Collected data entries:
══════════
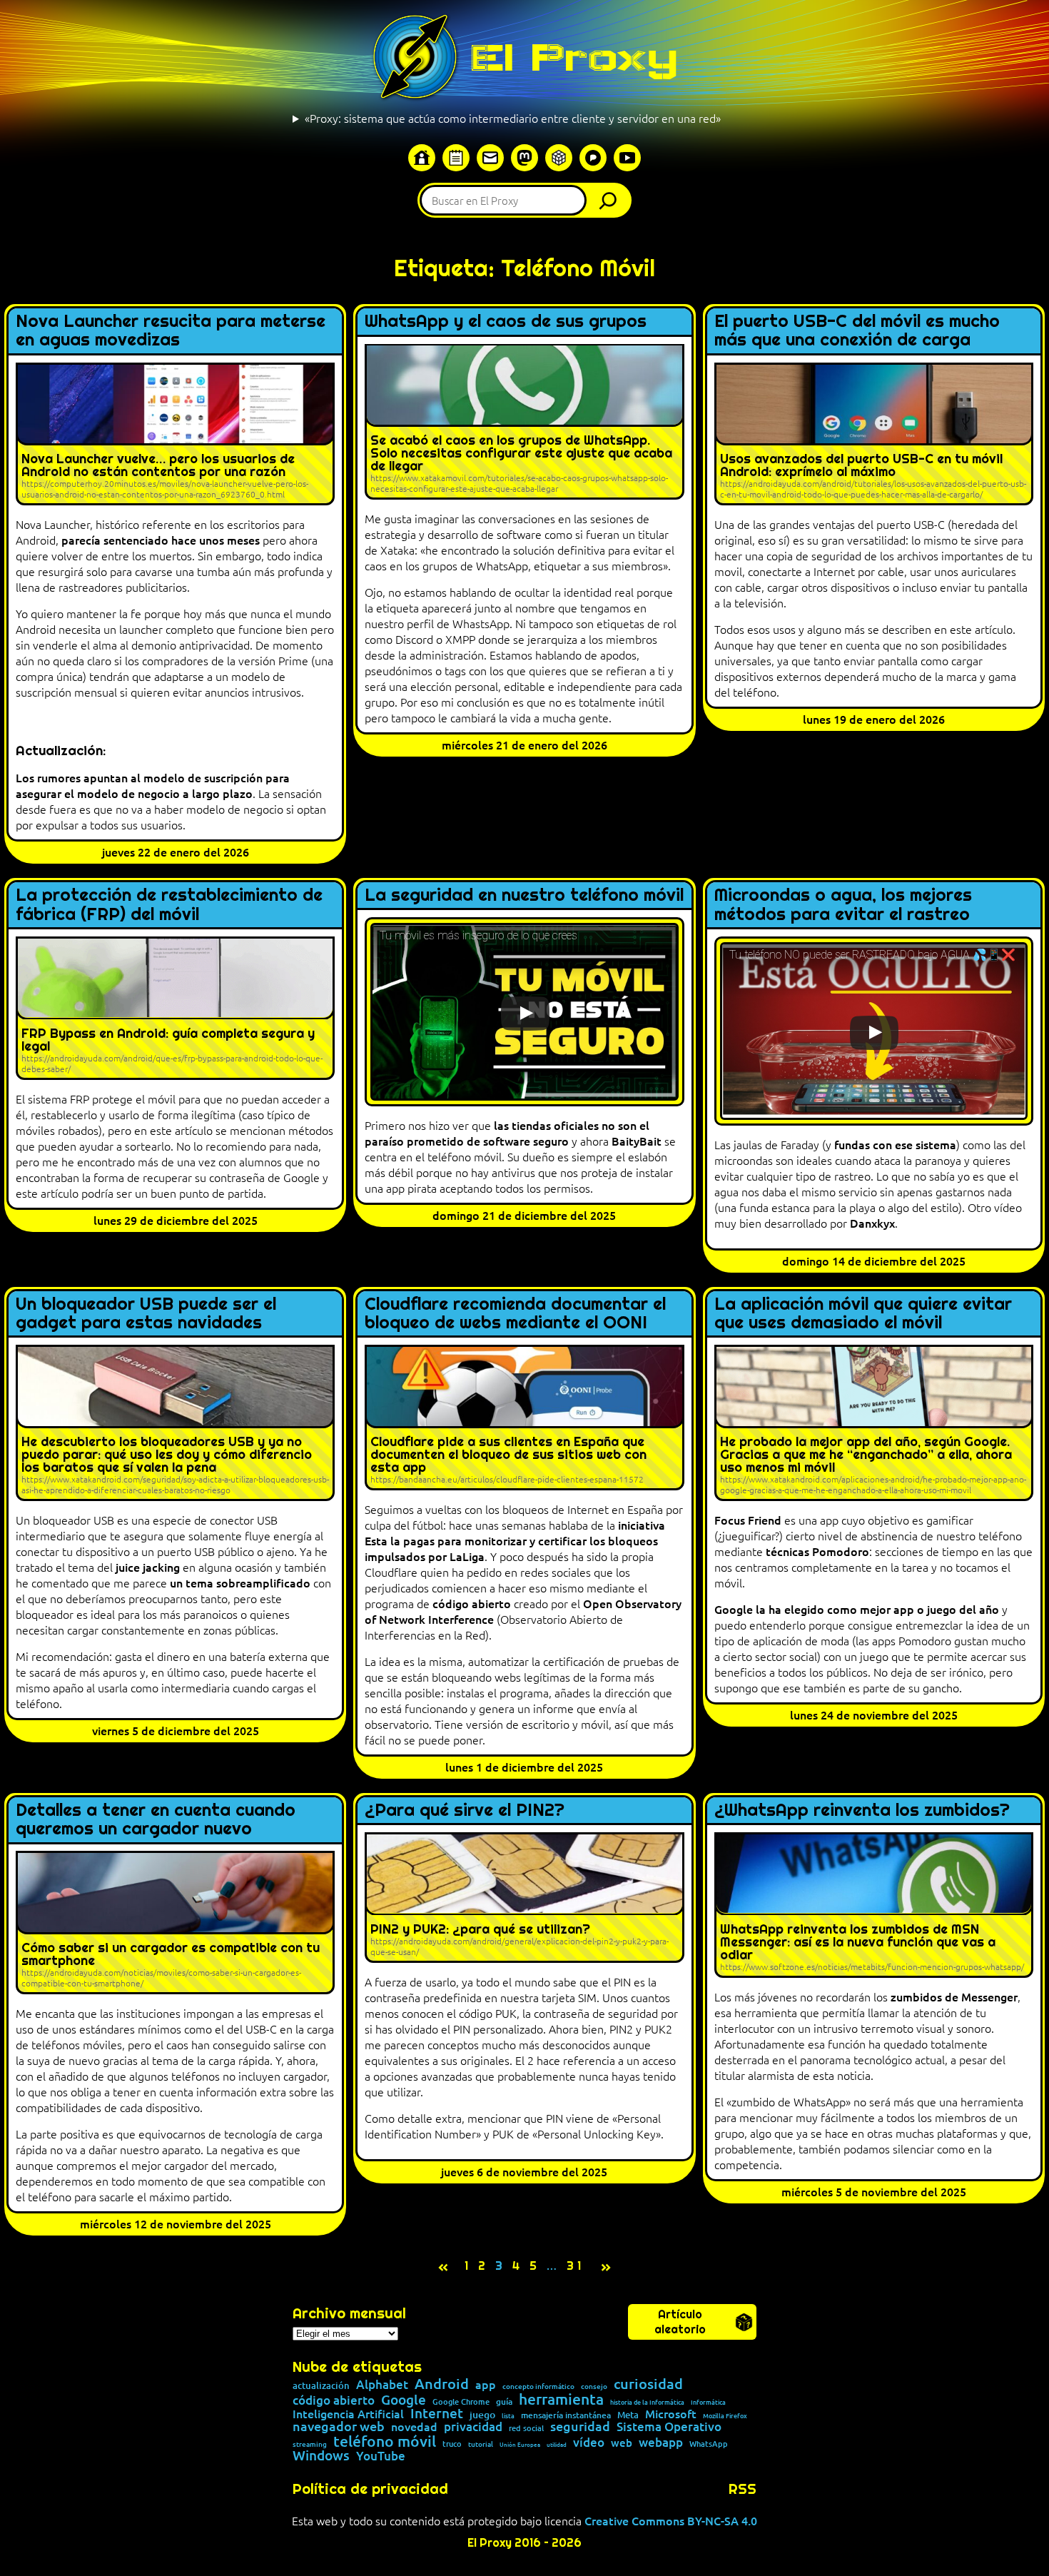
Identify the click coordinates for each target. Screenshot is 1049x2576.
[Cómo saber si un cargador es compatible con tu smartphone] (175, 1922)
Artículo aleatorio (680, 2322)
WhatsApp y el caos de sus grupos (506, 321)
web (621, 2443)
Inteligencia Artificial (348, 2414)
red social (526, 2428)
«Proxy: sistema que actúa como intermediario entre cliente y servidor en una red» (513, 118)
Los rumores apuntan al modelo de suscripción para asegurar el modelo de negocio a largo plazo (153, 785)
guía (504, 2402)
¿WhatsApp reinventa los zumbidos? (862, 1810)
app (485, 2384)
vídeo (588, 2442)
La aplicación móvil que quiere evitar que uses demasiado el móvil (863, 1314)
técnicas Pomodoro (817, 1551)
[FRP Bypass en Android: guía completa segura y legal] (175, 1008)
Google (403, 2400)
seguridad (580, 2426)
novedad (414, 2426)
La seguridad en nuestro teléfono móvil (524, 895)
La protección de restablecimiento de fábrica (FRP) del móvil (169, 905)
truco (452, 2444)
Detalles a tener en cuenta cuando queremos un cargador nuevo (155, 1820)
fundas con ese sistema (895, 1144)
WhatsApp (708, 2444)
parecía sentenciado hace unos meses (160, 539)
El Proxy (573, 57)
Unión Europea (520, 2444)
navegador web (339, 2426)
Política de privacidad (370, 2489)
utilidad (557, 2444)
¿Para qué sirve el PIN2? (464, 1810)
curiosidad (648, 2383)
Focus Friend (747, 1519)
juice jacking (148, 1567)
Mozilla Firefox (725, 2416)
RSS (742, 2489)
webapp (661, 2443)
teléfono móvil (384, 2440)
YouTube (380, 2456)
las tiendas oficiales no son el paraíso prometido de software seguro (507, 1132)
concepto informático (538, 2386)
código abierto (471, 1603)
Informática (708, 2402)
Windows (321, 2456)
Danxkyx (872, 1223)
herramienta (561, 2398)
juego (482, 2415)
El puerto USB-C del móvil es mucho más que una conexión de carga (857, 331)
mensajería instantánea (566, 2415)
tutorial (480, 2444)
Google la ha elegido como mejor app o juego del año (856, 1609)
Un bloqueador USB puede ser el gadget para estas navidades (146, 1314)
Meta (628, 2415)
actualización (321, 2385)
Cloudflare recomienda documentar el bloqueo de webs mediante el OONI (515, 1314)
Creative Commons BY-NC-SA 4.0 (670, 2520)
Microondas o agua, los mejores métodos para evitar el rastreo (843, 905)
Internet (436, 2413)
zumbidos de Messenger (954, 1996)
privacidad (473, 2427)
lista (508, 2416)
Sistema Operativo (669, 2427)
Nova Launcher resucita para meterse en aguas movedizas (170, 331)
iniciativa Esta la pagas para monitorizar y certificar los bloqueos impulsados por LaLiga (515, 1540)
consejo (594, 2386)
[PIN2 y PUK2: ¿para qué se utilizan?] (524, 1897)
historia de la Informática (647, 2402)
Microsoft (670, 2414)
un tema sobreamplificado (240, 1582)
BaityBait (637, 1140)
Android (442, 2384)
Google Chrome (461, 2401)
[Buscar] (611, 200)
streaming (310, 2444)
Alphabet (382, 2385)
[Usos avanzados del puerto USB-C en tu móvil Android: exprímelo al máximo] (873, 434)
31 (575, 2265)
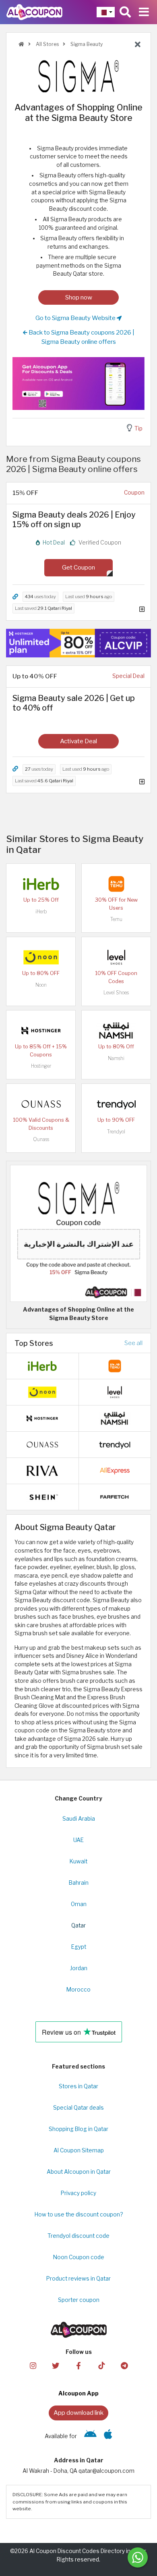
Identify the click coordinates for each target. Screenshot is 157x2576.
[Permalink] (15, 596)
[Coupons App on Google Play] (90, 2436)
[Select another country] (106, 12)
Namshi (116, 1058)
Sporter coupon (78, 2300)
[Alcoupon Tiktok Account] (101, 2365)
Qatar (78, 1925)
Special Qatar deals (78, 2107)
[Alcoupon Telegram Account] (124, 2365)
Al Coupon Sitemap (79, 2150)
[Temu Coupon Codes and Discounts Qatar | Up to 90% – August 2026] (116, 883)
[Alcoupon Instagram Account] (32, 2365)
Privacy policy (78, 2193)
══════════
Going by the data above, the answer is exactly the lines from the one holding "Cloudflare recomienda documentar" to the one holding "Screenshot is 157x2576.", both kept, with the pictures left out.

Cloudflare recomienda documentar el bloqueo de webs mediante el OONI (515, 1314)
Creative Commons BY-NC-SA 4.0 (670, 2520)
Microondas o agua, los mejores métodos para evitar el rastreo (843, 905)
Internet (436, 2413)
zumbidos de Messenger (954, 1996)
privacidad (473, 2427)
lista (508, 2416)
Sistema Operativo (669, 2427)
Nova Launcher resucita para meterse en aguas movedizas (170, 331)
iniciativa Esta la pagas para monitorizar y certificar los bloqueos impulsados por LaLiga (515, 1540)
consejo (594, 2386)
[PIN2 y PUK2: ¿para qué se utilizan?] (524, 1897)
historia de la Informática (647, 2402)
Microsoft (670, 2414)
un tema sobreamplificado (240, 1582)
BaityBait (637, 1140)
Android (442, 2384)
Google Chrome (461, 2401)
[Buscar] (611, 200)
streaming (310, 2444)
Alphabet (382, 2385)
[Usos avanzados del puerto USB-C en tu móvil Android: exprímelo al máximo] (873, 434)
31 (575, 2265)
Identify the click coordinates for each target. Screenshot is 157x2576.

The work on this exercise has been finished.